In the last two years, researchers have turned up evidence that many proteins involved in neurodegenerative disease form liquid droplets within cells that are analogous to globs of oil in water. Pathogenic mutations harden these natural droplets into semi-solid gels, triggering formation of protein aggregates, according to some research. Now, in the May 31 Nature, researchers led by Ron Vale at the University of California, San Francisco, report that RNA molecules carrying expanded repeats can do something similar. In test tubes and cell cultures, repeat numbers greater than the threshold for causing disease triggered RNA to clump up via base-pairing, forming droplets that often became gel-like. Various chemical agents that disrupt base-pairing broke up the droplets, indicating that this was the mechanism underlying the formation of these RNA foci. “Thinking about RNA not just as a passive substrate, but as an active agent of disease through its ability to form aggregates, might suggest ways of preventing or dissolving foci,” Vale told Alzforum.
Other researchers said the paper makes a valuable contribution. “It’s really exciting to learn that RNA can also form gels. It suggests we should look much harder at the RNA component of granules in the future,” said Simon Alberti at the Max Planck Institute of Molecular Cell Biology and Genetics, Dresden, Germany. Rohit Pappu at Washington University in St. Louis wrote to Alzforum, “For those of us in the Huntington’s disease field, this finding provides a new twist to a complicated and continually evolving story.” (See full comment below.)

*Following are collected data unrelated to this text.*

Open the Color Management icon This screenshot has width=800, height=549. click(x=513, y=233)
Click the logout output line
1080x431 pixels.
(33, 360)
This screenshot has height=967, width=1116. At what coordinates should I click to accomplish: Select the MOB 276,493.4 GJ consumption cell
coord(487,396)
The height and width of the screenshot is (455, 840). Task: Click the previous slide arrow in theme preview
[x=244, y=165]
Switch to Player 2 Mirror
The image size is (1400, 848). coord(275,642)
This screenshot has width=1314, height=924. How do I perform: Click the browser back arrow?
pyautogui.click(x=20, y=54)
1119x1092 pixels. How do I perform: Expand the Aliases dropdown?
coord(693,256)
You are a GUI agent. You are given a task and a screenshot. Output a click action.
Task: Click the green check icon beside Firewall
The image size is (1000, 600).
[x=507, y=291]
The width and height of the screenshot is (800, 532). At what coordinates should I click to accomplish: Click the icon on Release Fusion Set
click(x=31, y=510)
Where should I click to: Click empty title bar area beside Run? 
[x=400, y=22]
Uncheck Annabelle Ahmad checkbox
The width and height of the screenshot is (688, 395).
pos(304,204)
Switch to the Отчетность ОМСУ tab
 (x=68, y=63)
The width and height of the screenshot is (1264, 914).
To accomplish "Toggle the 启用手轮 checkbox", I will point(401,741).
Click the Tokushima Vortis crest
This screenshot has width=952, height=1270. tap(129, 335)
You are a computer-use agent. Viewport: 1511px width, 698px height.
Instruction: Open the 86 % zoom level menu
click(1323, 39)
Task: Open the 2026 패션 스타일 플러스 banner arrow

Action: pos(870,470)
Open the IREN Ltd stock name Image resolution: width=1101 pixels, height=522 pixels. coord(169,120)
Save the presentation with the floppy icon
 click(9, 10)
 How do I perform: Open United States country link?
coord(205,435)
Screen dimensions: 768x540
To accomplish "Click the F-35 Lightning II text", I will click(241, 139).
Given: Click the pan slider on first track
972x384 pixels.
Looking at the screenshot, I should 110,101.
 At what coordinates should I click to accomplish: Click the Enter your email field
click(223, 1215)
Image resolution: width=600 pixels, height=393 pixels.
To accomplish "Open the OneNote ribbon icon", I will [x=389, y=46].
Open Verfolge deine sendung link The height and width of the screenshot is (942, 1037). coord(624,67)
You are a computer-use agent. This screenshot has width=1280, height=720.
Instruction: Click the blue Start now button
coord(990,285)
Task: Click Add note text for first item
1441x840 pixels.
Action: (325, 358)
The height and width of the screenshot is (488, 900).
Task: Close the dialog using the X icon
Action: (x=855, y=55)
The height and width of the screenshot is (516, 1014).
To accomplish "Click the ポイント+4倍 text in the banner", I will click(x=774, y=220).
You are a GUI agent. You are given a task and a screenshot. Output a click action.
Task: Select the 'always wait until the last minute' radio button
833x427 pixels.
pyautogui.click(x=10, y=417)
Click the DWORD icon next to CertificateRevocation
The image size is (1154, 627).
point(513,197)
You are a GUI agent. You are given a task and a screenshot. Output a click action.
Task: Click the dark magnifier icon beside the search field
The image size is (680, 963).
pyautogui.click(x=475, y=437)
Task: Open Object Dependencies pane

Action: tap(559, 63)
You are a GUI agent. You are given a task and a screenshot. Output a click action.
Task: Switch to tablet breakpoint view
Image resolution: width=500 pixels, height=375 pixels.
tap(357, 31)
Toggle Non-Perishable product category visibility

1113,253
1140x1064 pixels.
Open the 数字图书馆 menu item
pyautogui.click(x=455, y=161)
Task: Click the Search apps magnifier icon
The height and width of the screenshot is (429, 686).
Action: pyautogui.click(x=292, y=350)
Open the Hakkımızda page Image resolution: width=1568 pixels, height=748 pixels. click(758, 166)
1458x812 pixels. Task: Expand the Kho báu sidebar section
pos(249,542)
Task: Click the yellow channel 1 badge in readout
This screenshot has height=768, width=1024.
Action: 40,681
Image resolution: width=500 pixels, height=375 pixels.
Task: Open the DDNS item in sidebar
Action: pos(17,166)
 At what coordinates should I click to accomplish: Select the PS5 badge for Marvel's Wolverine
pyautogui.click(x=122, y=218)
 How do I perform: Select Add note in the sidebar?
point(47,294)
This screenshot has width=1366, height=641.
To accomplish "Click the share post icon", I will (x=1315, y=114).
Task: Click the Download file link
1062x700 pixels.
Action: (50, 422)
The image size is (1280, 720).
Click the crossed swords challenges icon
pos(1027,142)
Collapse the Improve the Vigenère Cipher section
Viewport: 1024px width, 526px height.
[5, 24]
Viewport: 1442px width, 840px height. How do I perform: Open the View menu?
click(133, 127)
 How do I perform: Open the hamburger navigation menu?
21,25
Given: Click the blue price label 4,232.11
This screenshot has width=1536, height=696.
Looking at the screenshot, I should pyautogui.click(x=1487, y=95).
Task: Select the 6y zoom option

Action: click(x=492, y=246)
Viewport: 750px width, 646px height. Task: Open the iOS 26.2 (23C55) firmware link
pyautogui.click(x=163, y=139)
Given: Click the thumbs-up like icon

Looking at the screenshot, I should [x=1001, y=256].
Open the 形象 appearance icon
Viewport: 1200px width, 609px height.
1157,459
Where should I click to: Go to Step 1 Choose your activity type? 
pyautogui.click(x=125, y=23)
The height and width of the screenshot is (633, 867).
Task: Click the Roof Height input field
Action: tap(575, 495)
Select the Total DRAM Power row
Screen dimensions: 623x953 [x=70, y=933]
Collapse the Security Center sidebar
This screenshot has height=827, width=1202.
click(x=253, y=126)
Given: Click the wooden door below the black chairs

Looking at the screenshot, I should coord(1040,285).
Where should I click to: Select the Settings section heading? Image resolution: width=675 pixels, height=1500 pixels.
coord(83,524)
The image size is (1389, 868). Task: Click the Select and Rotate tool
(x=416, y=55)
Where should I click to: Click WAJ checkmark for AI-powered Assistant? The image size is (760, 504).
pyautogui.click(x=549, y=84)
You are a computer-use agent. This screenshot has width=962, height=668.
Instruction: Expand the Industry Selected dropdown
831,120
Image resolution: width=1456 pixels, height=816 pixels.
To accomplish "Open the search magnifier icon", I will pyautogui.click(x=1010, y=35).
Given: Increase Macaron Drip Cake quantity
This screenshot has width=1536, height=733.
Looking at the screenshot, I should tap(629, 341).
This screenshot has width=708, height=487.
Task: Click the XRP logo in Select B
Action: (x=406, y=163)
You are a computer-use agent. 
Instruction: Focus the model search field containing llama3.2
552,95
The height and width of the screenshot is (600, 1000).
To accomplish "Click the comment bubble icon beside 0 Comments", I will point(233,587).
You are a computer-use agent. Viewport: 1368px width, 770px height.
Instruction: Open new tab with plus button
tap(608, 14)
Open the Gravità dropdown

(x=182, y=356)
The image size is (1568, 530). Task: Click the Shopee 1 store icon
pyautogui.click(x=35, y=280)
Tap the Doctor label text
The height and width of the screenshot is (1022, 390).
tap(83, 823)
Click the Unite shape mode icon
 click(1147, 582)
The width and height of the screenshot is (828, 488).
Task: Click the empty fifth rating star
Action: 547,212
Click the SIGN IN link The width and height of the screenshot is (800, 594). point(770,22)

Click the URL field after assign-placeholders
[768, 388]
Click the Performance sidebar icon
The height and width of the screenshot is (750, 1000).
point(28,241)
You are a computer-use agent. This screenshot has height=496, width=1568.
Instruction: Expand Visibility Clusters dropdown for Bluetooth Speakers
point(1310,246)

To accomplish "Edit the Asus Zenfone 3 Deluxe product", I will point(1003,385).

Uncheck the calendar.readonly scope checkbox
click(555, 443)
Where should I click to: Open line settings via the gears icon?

RNA Condensation. In a test tube, CAG repeats above a certain length form gel-like droplets (red). [Courtesy of Jain and Vale, Nature.]
The idea that liquid-liquid phase separation plays a role in neurodegenerative disease took off in 2015, when several groups reported that two proteins involved in amyotrophic lateral sclerosis, FUS and hnRNPA1, formed liquid droplets inside cells (see Oct 2015 webinar). Pathogenic mutations help freeze up these droplets, precipitating aggregates (Sep 2015 news; Oct 2015 news; Oct 2015 news). Later studies added TDP-43, tau, and dipeptide repeat proteins made from the C9ORF72 expansion to the list of proteins that behave this way (Sep 2016 news; Oct 2016 news; May 2017 conference news). All of these proteins contain a disordered or low-complexity sequence that allows them to associate with each other.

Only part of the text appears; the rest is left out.